• Brief
Copy, word for word, each line of the data below from the first through the line containing "This screenshot has height=779, width=1401.", and stop there.

• Material for this task
== == ==
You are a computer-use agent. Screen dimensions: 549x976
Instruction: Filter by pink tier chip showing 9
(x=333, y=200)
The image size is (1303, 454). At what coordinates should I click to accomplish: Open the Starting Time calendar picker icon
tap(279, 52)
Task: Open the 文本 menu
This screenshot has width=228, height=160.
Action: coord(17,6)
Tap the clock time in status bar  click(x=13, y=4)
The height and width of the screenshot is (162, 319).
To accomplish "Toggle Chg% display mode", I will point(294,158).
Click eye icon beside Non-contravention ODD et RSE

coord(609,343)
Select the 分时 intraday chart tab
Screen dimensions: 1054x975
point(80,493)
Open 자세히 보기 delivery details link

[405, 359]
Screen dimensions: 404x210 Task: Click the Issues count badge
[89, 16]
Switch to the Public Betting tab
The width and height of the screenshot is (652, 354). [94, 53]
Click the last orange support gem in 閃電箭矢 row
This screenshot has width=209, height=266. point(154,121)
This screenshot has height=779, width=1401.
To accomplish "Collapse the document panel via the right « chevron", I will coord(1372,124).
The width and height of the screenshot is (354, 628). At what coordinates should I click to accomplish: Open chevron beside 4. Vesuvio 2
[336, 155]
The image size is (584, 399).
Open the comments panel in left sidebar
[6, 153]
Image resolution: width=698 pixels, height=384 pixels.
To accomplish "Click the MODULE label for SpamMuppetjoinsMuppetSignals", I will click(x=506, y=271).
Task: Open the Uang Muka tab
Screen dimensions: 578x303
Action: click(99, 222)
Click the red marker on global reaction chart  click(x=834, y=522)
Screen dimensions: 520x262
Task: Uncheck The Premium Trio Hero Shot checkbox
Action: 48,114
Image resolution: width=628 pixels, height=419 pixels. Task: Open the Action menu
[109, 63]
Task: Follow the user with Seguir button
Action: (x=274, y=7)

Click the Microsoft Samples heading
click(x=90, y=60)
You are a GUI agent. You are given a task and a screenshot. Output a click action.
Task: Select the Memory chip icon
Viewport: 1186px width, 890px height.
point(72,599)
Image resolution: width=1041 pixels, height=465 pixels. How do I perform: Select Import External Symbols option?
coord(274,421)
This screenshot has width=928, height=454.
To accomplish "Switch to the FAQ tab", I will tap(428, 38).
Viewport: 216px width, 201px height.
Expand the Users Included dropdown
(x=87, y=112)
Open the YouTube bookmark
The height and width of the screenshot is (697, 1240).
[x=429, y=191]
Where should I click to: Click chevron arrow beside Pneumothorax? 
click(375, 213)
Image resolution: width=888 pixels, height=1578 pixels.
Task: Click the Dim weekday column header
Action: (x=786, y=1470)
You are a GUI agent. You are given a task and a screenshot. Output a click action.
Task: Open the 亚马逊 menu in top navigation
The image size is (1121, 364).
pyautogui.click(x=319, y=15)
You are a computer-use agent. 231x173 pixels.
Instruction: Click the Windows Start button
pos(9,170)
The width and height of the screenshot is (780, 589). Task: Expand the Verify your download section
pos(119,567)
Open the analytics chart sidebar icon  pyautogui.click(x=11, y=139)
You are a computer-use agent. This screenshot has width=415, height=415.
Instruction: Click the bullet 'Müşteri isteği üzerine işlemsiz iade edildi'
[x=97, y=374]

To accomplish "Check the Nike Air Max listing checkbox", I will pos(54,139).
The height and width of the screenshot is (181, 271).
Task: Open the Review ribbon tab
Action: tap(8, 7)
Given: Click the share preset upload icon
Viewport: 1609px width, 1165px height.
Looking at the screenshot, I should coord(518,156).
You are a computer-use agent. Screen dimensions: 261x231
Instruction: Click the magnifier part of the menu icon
== == ==
• Task response
You are a computer-use agent. Screen dimensions: 549x976
Instruction: Filter by pink tier chip showing 9
(x=333, y=200)
The image size is (1303, 454). At what coordinates should I click to accomplish: Open the Starting Time calendar picker icon
tap(279, 52)
Task: Open the 文本 menu
This screenshot has width=228, height=160.
Action: coord(17,6)
Tap the clock time in status bar  click(x=13, y=4)
The height and width of the screenshot is (162, 319).
To accomplish "Toggle Chg% display mode", I will point(294,158).
Click eye icon beside Non-contravention ODD et RSE

coord(609,343)
Select the 分时 intraday chart tab
Screen dimensions: 1054x975
point(80,493)
Open 자세히 보기 delivery details link

[405, 359]
Screen dimensions: 404x210 Task: Click the Issues count badge
[89, 16]
Switch to the Public Betting tab
The width and height of the screenshot is (652, 354). [94, 53]
Click the last orange support gem in 閃電箭矢 row
This screenshot has width=209, height=266. point(154,121)
This screenshot has height=779, width=1401.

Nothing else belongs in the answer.